Increased human stretch reflex dynamic sensitivity with height‐induced postural threat

Threats to standing balance (postural threat) are known to facilitate soleus tendon‐tap reflexes, yet the mechanisms driving reflex changes are unknown. Scaling of ramp‐and‐hold dorsiflexion stretch reflexes to stretch velocity and amplitude were examined as indirect measures of changes to muscle spindle dynamic and static function with height‐induced postural threat. Overall, stretch reflexes were larger with threat. Furthermore, the slope (gain) of the stretch‐velocity vs. short‐latency reflex amplitude relationship was increased with threat. These findings are interpreted as indirect evidence for increased muscle spindle dynamic sensitivity, independent of changes in background muscle activity levels, with a threat to standing balance. We argue that context‐dependent scaling of stretch reflexes forms part of a multisensory tuning process where acquisition and/or processing of balance‐relevant sensory information is continuously primed to facilitate feedback control of standing balance in challenging balance scenarios.

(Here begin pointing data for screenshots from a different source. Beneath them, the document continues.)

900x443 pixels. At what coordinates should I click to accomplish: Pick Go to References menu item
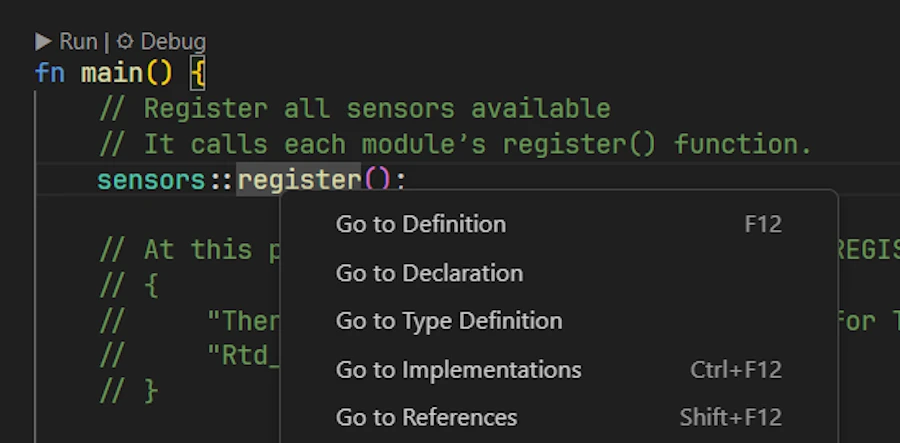tap(559, 417)
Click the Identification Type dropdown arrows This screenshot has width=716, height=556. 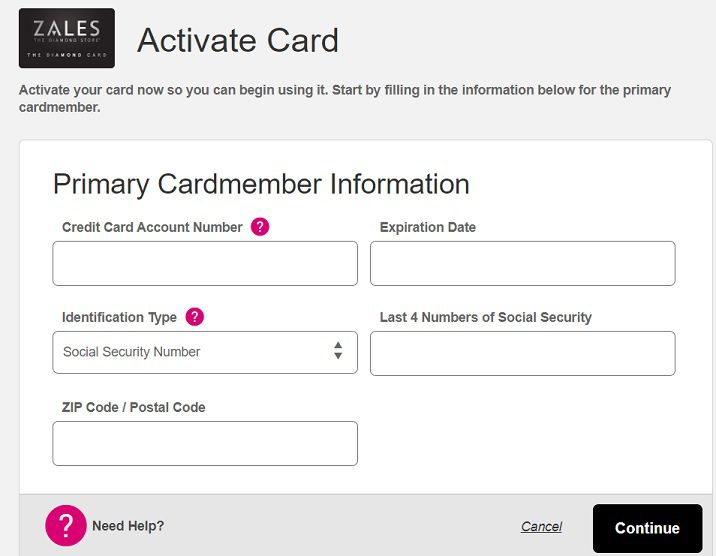pyautogui.click(x=338, y=352)
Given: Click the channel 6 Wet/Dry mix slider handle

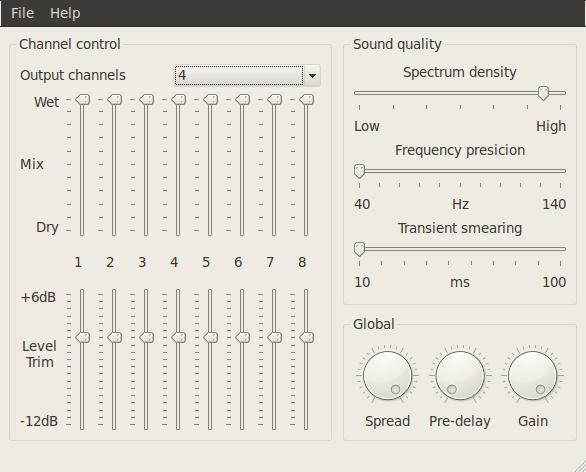Looking at the screenshot, I should pos(243,100).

Influence of emotional stimuli on lower limb cutaneous reflexes during human gait

Previous research has shown that cutaneous reflexes are modulated when walking with a threat to stability. It is unclear if this reflex modulation is purely related to the context of the imposed threat or if emotional changes associated with the threat exert an independent influence on reflex excitability. This study investigated the influence of emotional stimuli on lower limb cutaneous reflexes during treadmill walking. Twenty-eight healthy young adults walked at a self-selected pace while viewing pictures that manipulated emotional arousal and valence (confirmed with electrodermal and self-report measures). Throughout each trial, cutaneous reflexes were evoked by electrically stimulating the sural nerve at heel contact, mid-stance, or toe off. Surface electromyography of the ipsilateral soleus (SOL), medial gastrocnemius (MG), tibialis anterior (TA), biceps femoris (BF), and vastus lateralis (VL) was recorded to assess reflexes. Highly arousing pictures, independent of valence, significantly facilitated TA, and trended toward facilitating SOL and BF reflexes during mid-stance. Unpleasant pictures, independent of arousal, significantly reduced reflex amplitudes in BF during mid-stance and TA during toe off. While changes in background muscle activity and step cadence were observed, they did not correlate with reflex changes. This study provides the first evidence that emotional stimuli exert an independent influence on cutaneous reflex excitability during gait. As cutaneous reflexes contribute to stability during gait, these findings support the notion that emotional state influences important sensorimotor processes underlying balance control.